Data excerpts:
*** Begin section ***
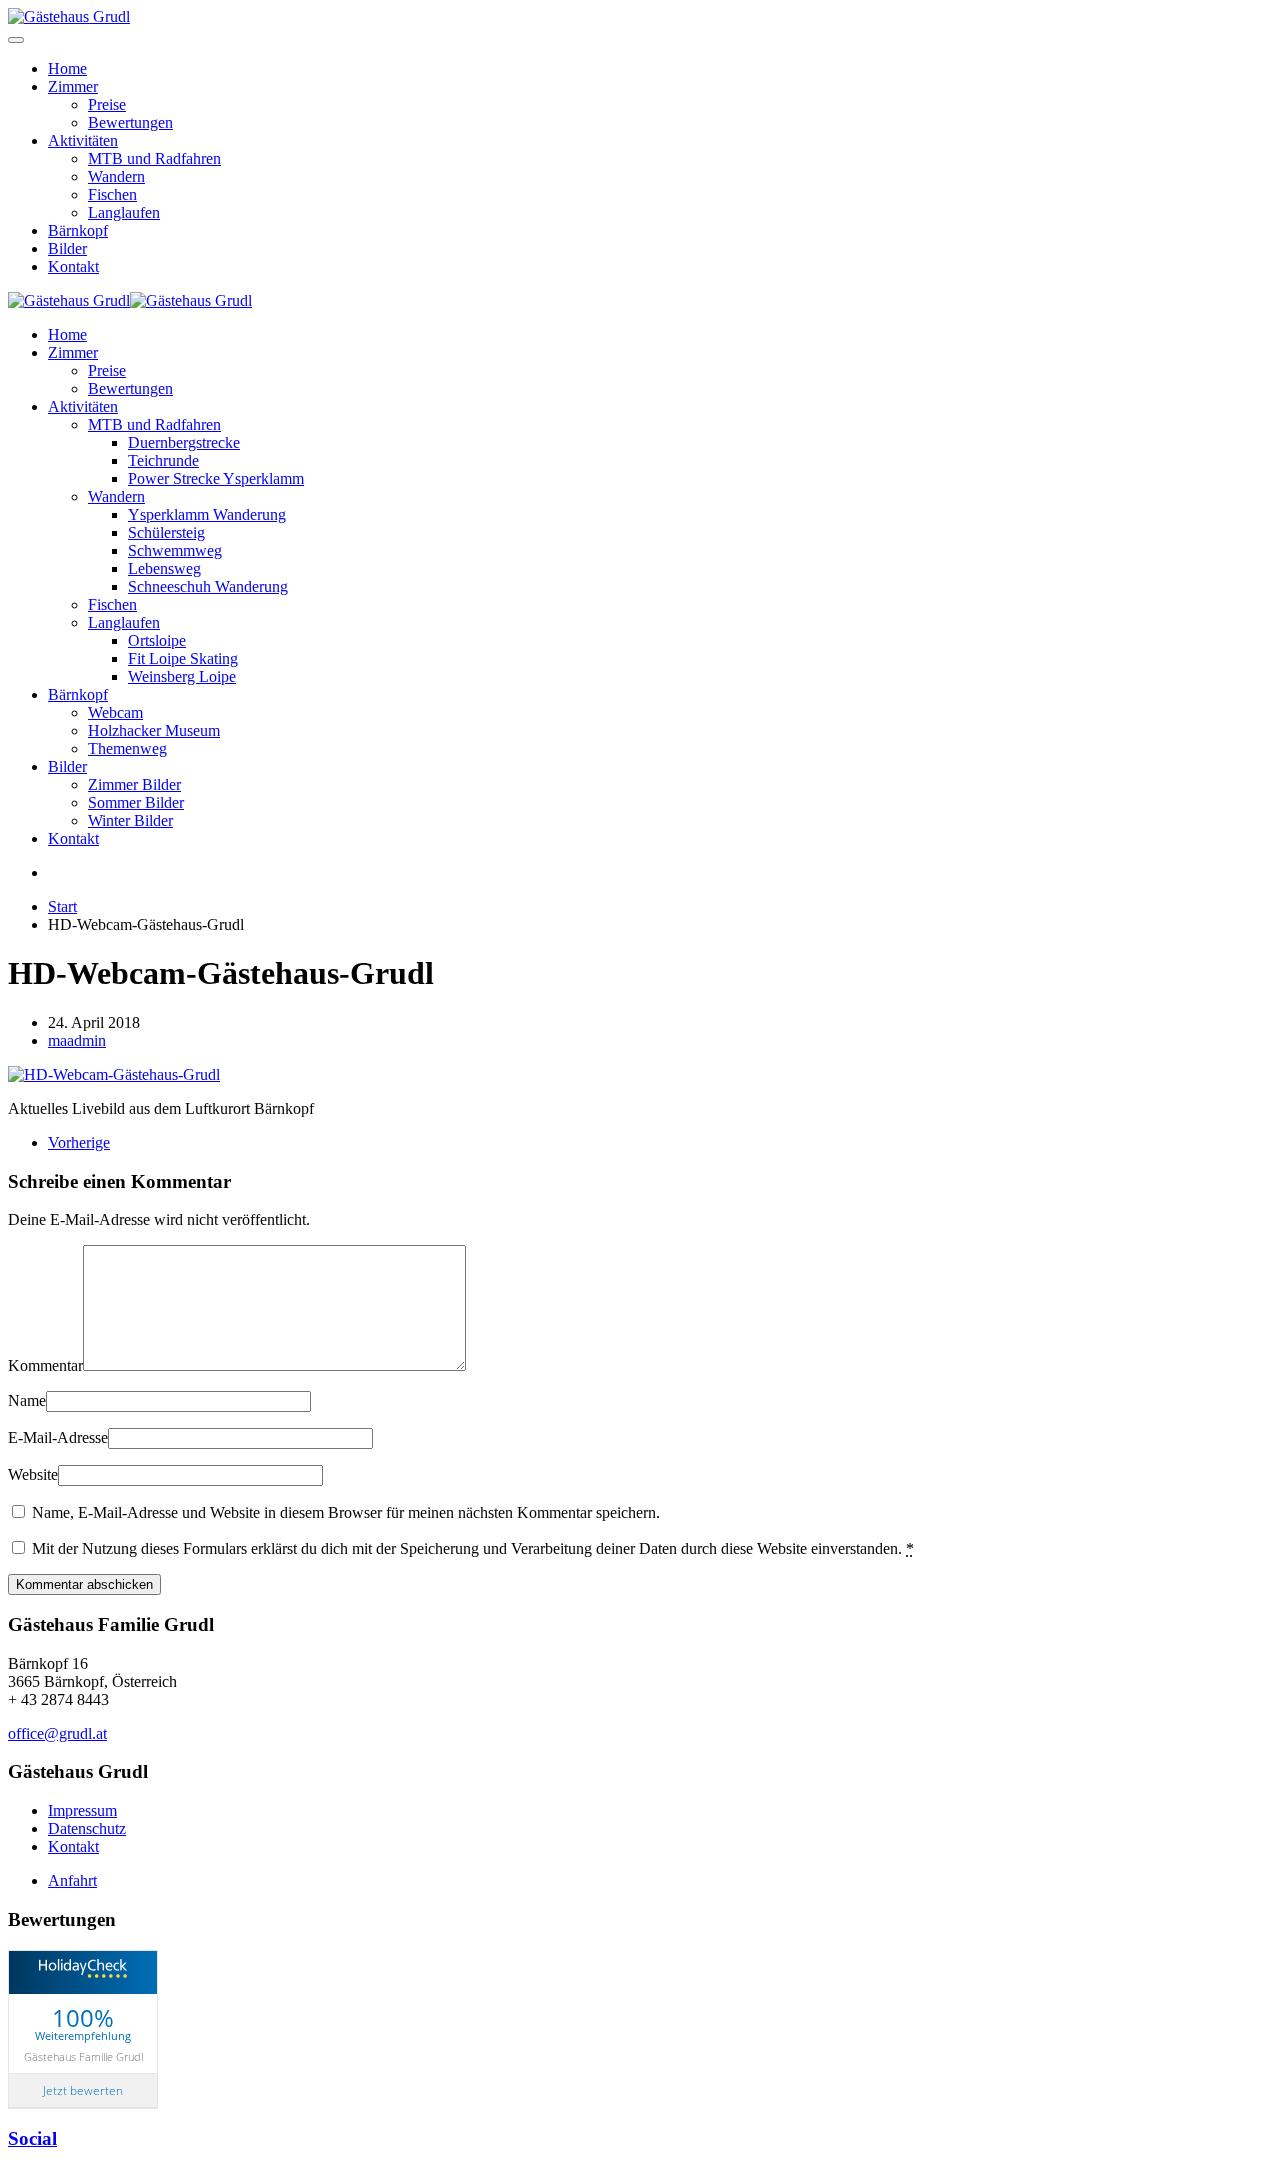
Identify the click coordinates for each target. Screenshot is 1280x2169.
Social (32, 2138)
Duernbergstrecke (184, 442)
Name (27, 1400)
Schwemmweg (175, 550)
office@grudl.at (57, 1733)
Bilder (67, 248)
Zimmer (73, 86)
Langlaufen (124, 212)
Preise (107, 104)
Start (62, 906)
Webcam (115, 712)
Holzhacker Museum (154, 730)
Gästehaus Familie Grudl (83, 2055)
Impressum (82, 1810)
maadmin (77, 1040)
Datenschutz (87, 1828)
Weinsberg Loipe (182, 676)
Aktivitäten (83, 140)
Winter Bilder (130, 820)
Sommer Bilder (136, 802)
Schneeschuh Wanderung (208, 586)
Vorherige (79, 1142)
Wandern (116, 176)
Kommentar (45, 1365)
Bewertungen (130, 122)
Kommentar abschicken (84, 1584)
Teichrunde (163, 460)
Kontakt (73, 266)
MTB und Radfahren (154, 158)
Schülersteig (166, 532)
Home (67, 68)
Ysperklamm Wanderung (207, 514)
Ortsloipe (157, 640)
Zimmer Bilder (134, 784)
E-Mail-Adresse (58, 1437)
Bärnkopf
*** End section ***
*** Begin section ***
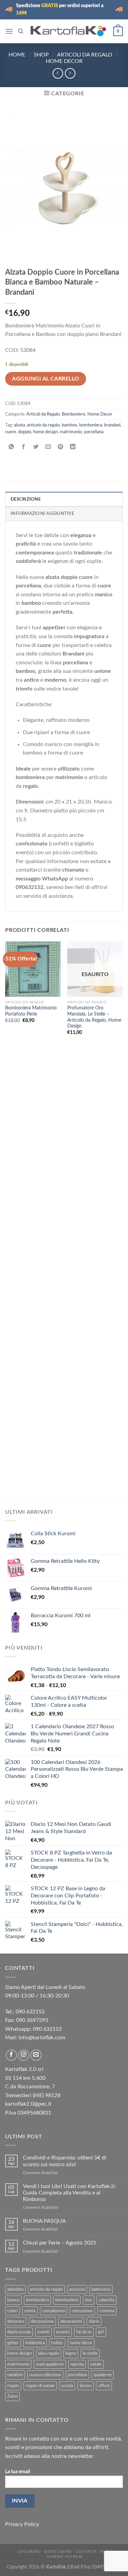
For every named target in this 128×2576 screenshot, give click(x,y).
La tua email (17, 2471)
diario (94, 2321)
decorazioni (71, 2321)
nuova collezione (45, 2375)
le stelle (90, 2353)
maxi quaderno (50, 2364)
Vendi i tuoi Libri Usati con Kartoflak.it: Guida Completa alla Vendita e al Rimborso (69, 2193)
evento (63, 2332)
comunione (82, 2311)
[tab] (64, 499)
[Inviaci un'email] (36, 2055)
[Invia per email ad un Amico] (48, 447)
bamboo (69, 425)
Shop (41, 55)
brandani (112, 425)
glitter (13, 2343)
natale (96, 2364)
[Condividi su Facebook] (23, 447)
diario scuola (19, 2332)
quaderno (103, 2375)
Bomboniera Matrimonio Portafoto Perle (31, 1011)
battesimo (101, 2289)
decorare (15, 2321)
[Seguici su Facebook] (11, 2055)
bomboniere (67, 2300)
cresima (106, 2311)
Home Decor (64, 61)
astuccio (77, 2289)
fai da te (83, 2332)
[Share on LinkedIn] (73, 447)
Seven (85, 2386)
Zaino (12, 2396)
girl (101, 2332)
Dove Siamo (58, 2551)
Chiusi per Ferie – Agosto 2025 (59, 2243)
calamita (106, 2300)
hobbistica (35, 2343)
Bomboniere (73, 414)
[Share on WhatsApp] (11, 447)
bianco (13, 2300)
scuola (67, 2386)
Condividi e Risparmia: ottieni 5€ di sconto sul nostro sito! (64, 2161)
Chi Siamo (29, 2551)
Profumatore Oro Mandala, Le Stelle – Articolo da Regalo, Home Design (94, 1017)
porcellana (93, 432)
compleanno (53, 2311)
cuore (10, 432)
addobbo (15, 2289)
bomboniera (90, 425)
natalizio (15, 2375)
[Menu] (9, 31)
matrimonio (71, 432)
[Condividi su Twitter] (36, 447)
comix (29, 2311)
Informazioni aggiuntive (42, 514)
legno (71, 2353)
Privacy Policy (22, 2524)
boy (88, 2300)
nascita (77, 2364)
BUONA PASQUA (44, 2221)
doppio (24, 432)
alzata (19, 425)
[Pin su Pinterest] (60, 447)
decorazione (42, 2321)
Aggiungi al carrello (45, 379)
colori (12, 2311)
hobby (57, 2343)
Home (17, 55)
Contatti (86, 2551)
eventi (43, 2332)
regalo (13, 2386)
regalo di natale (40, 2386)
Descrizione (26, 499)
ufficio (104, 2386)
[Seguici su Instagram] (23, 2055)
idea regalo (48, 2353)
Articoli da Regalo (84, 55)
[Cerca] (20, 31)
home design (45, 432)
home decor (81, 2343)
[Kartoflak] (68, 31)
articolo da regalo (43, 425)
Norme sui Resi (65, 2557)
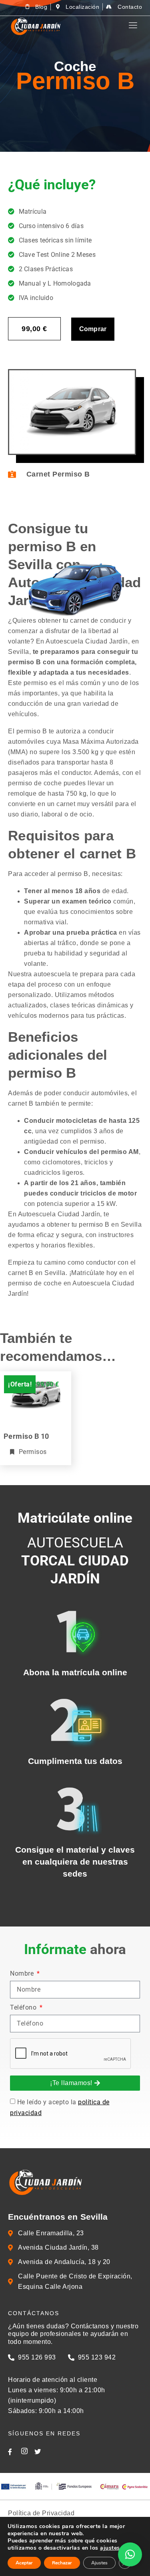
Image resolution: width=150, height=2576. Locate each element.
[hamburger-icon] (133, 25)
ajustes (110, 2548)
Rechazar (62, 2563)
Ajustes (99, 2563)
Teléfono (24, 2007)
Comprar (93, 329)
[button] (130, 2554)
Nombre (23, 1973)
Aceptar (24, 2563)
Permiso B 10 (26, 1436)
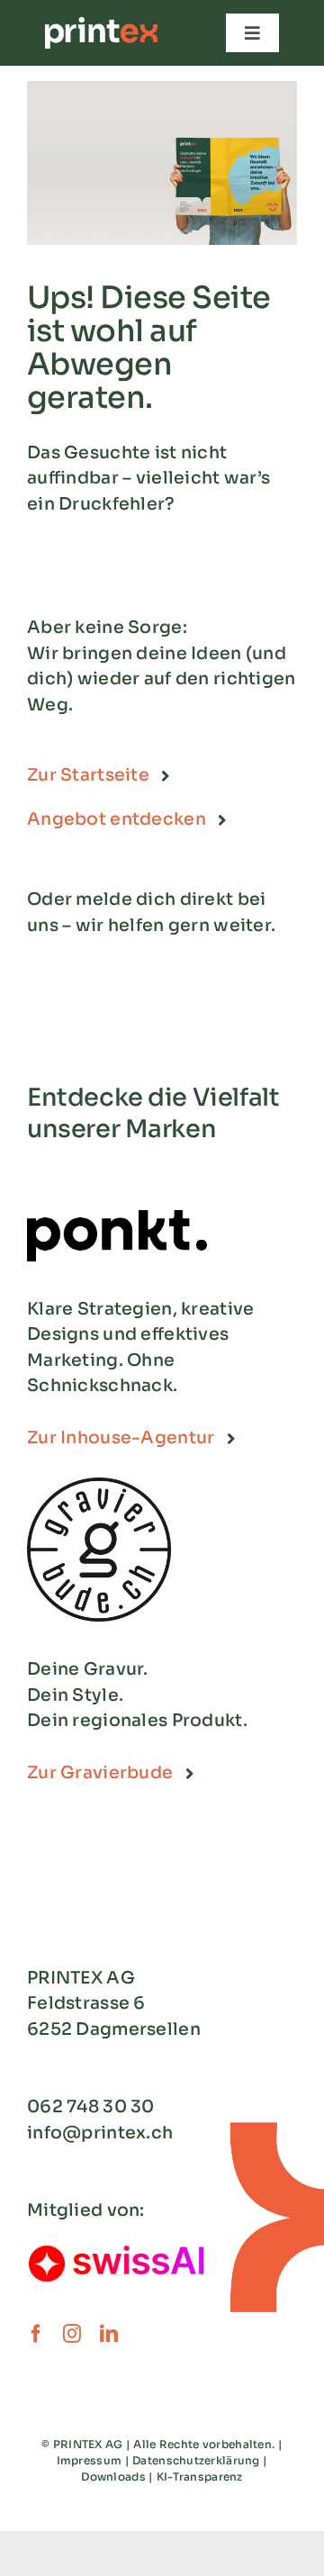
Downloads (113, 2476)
*** End section ***
— What is needed —
Starting at the line above that holds "Comprar (93, 329)", repeat every line exactly down to and including the line that holds "Downloads (113, 2476)", then stop. Do not carry over any pictures.

— Completed task —
Comprar (93, 329)
[button] (130, 2554)
Nombre (23, 1973)
Aceptar (24, 2563)
Permiso B 10 (26, 1436)
Downloads (113, 2476)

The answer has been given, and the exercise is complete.